Reputation: 35
I am attempting to write a script that will read through a text file, and then execute every line that begins with the word "run" or "chk" as a command. This is what I have thus far:
#!/bin/bash
counter=1
for i in $@
do
while read -r line
do
if [[ ${line:0:4} == "run " ]]
then
echo "Now running line $counter"
${line:4:${#line}}
elif [[ ${line:0:4} == "chk " ]]
then
echo "Now checking line $counter"
${line:4:${#line}}
elif [[ ${line:0:2} == "# " ]]
then
echo "Line $counter is a comment"
else
echo "Line $counter: '$line' is an invalid line"
fi
counter=$((counter+1))
done<$i
done
However, when I feed it a text file with, for example the commands
run echo > temp.txt
It does not actually create a file called temp.txt, it just echoes "> temp.txt" back to the stdout.

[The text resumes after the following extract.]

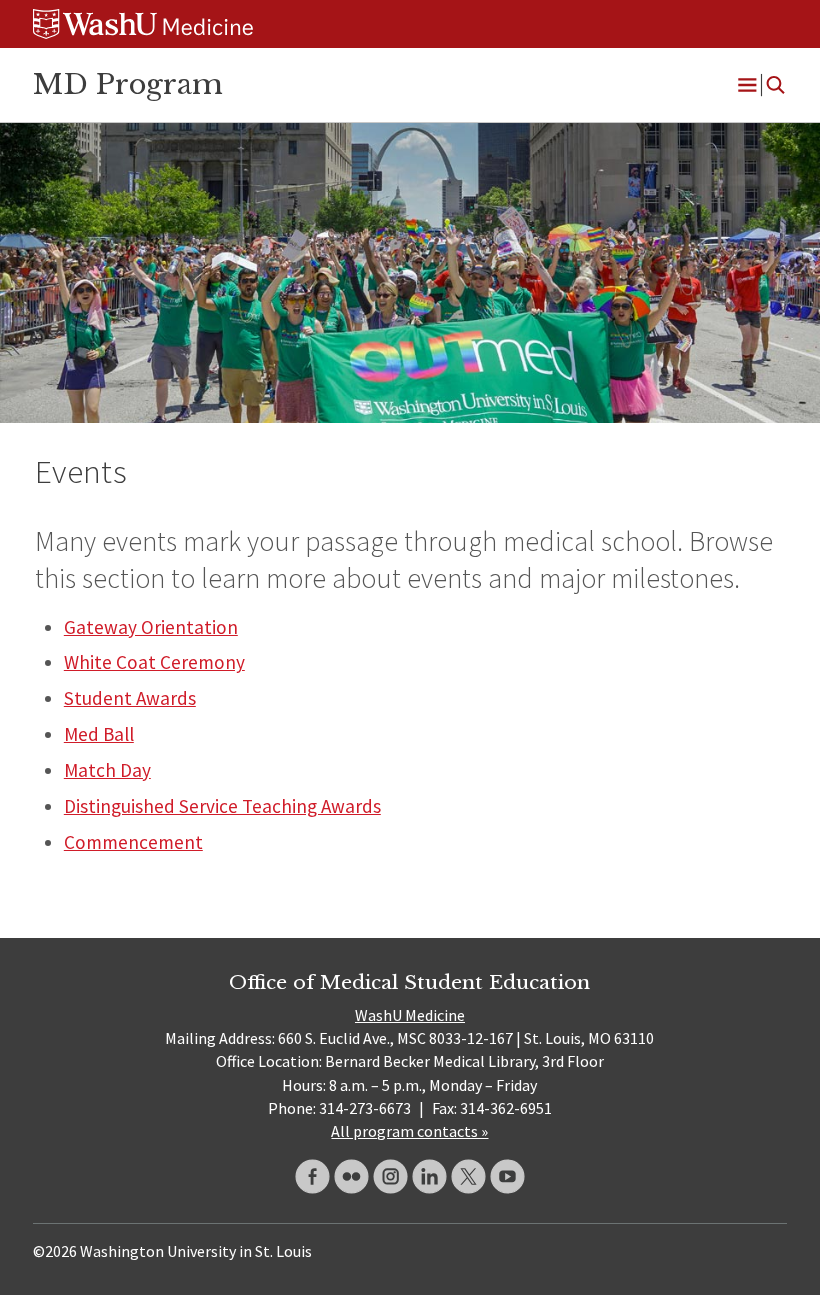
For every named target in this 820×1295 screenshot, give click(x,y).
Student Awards (130, 698)
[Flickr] (351, 1176)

It also does a similar thing when I attempt to do something like
run program arguments > filename.txt
It does not put the output of the program in a file as I want, but it rather tries to treat the '>' as a file name.
I know this is a super specific and probably obvious thing, but I am very new to bash and all shell scripting.
Thanks
Upvotes: 0
Views: 1890
Reputation: 780724
You need to use eval
to do all the normal shell parsing of the variable:
eval "${line:4}"
You also don't need :${#line}
. If you leave out the length, it defaults to the rest of the string.